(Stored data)
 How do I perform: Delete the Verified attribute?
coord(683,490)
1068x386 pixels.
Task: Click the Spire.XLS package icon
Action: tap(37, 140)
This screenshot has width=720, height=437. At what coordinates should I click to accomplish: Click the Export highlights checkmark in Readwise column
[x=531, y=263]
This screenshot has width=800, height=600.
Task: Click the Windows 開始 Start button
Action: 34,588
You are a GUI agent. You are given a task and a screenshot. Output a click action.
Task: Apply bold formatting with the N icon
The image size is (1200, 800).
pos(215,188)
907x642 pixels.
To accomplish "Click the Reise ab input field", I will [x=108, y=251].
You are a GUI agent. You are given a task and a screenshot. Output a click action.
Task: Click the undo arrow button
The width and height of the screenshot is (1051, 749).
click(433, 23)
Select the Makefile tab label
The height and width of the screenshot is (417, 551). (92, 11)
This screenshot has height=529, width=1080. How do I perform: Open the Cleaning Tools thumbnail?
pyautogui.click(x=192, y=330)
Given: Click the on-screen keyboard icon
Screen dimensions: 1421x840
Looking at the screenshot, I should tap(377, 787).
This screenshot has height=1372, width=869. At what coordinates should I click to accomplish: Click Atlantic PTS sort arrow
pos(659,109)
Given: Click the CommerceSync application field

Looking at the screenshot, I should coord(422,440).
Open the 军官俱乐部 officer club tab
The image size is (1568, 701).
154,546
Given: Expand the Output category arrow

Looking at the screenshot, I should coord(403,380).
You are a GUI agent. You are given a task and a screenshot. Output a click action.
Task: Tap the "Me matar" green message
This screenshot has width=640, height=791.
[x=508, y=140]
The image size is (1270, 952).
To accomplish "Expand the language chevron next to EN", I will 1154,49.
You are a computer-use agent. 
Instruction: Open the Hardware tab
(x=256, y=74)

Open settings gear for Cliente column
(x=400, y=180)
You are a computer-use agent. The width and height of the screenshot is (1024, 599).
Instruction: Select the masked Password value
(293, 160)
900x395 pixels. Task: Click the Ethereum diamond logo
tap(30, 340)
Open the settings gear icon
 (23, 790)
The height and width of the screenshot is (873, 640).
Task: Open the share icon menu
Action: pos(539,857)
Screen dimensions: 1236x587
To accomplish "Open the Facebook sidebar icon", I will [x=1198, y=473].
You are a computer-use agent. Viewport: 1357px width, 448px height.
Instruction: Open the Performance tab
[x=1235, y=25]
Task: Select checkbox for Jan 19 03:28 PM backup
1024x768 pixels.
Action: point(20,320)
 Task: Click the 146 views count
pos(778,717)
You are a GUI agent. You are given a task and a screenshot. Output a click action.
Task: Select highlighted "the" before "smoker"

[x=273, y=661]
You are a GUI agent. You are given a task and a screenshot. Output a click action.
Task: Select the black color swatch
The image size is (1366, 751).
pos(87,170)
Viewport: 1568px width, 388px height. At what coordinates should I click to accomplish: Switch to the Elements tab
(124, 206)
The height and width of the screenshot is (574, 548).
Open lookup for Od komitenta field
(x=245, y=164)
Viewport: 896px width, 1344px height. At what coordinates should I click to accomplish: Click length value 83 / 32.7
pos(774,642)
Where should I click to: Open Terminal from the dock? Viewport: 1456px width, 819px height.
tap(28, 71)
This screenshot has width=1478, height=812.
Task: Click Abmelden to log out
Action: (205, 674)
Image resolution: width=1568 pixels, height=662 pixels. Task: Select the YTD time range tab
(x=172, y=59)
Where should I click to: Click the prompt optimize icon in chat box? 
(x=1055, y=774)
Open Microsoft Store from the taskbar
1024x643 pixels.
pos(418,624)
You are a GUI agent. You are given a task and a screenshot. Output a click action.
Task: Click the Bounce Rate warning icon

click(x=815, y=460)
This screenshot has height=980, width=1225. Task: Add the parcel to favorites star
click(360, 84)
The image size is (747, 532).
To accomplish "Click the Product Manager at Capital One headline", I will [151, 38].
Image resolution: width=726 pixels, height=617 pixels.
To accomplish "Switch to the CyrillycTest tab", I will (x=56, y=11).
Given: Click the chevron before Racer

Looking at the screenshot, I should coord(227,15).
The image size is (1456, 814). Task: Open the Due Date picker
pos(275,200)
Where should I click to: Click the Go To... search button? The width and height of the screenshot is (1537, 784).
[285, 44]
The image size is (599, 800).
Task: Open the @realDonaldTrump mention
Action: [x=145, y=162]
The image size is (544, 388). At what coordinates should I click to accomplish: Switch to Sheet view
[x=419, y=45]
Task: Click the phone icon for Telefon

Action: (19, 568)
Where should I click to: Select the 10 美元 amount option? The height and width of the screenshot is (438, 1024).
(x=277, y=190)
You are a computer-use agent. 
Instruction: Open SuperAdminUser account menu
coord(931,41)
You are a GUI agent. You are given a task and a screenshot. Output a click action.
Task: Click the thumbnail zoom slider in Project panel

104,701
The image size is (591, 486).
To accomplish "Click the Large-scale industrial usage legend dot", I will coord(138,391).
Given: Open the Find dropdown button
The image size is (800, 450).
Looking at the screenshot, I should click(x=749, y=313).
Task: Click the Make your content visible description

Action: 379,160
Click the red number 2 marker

## What to work on
Begin with the line above that has "Task: Select highlighted" and continue through the line that has "The height and width of the screenshot is (574, 548).", setting each one down exactly. Stop there.

## Output below
Task: Select highlighted "the" before "smoker"

[x=273, y=661]
You are a GUI agent. You are given a task and a screenshot. Output a click action.
Task: Select the black color swatch
The image size is (1366, 751).
pos(87,170)
Viewport: 1568px width, 388px height. At what coordinates should I click to accomplish: Switch to the Elements tab
(124, 206)
The height and width of the screenshot is (574, 548).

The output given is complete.